> **CONSIGNE ÉCRITE 1**
Recopiez fidèlement, ligne par ligne, tous les enregistrements sur l'emplacement des cibles présentés plus bas.

> **SOURCE**

/---

Le tribunal autrichien nous offre néanmoins un bel exemple de greenwashing, en somme. De quoi parle-t-on, ici ? De « tout message qui peut induire le public en erreur, sur la réelle qualité écologique d’un produit, d’un service, ou d’une organisation », nous éclaire Valérie Martin à propos de « l’écoblanchiment ». La cheffe du service mobilisation citoyenne et médias de l’ADEME (Agence de la transition écologique) est par ailleurs co-autrice du Guide de la communication responsable – aux côtés du chercheur Mathieu Jahnich. Dans une société animée par les débats sur la question climatique, le greenwashing semble désormais aller de pair avec la communication environnementale. Comment l’appréhender, le comprendre, et s’en prémunir ? Réponses.

\---

Lignes sur l'emplacement des cibles:
/---

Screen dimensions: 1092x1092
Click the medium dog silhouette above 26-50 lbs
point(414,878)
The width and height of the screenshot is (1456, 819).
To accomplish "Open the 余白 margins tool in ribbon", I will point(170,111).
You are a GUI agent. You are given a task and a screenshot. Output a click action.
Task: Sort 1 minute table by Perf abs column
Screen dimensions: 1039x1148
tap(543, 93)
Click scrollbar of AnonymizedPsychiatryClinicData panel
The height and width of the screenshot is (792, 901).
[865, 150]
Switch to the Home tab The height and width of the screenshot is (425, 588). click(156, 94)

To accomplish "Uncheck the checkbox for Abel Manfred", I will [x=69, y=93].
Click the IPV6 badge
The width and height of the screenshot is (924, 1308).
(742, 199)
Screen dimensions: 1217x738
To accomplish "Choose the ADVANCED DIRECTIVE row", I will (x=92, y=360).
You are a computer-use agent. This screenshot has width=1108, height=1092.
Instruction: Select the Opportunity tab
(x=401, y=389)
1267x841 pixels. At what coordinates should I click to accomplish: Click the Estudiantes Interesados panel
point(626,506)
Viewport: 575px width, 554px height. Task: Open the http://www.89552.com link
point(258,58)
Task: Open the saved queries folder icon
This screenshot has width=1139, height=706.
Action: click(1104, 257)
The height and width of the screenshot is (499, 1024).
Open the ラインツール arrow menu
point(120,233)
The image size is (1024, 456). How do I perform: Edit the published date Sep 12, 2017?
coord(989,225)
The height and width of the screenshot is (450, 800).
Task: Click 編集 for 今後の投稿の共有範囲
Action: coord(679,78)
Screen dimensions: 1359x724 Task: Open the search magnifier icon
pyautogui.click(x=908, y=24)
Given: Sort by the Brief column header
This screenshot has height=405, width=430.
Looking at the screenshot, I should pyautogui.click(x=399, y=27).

\---

> **CONSIGNE ÉCRITE 2**
D'après le texte sur le greenwashing, de quel guide Valérie Martin est-elle co-autrice ?

> **CORRIGÉ 1**
Screen dimensions: 1092x1092
Click the medium dog silhouette above 26-50 lbs
point(414,878)
The width and height of the screenshot is (1456, 819).
To accomplish "Open the 余白 margins tool in ribbon", I will point(170,111).
You are a GUI agent. You are given a task and a screenshot. Output a click action.
Task: Sort 1 minute table by Perf abs column
Screen dimensions: 1039x1148
tap(543, 93)
Click scrollbar of AnonymizedPsychiatryClinicData panel
The height and width of the screenshot is (792, 901).
[865, 150]
Switch to the Home tab The height and width of the screenshot is (425, 588). click(156, 94)

To accomplish "Uncheck the checkbox for Abel Manfred", I will [x=69, y=93].
Click the IPV6 badge
The width and height of the screenshot is (924, 1308).
(742, 199)
Screen dimensions: 1217x738
To accomplish "Choose the ADVANCED DIRECTIVE row", I will (x=92, y=360).
You are a computer-use agent. This screenshot has width=1108, height=1092.
Instruction: Select the Opportunity tab
(x=401, y=389)
1267x841 pixels. At what coordinates should I click to accomplish: Click the Estudiantes Interesados panel
point(626,506)
Viewport: 575px width, 554px height. Task: Open the http://www.89552.com link
point(258,58)
Task: Open the saved queries folder icon
This screenshot has width=1139, height=706.
Action: click(1104, 257)
The height and width of the screenshot is (499, 1024).
Open the ラインツール arrow menu
point(120,233)
The image size is (1024, 456). How do I perform: Edit the published date Sep 12, 2017?
coord(989,225)
The height and width of the screenshot is (450, 800).
Task: Click 編集 for 今後の投稿の共有範囲
Action: coord(679,78)
Screen dimensions: 1359x724 Task: Open the search magnifier icon
pyautogui.click(x=908, y=24)
Given: Sort by the Brief column header
This screenshot has height=405, width=430.
Looking at the screenshot, I should pyautogui.click(x=399, y=27).

> **CORRIGÉ 2**
Du Guide de la communication responsable.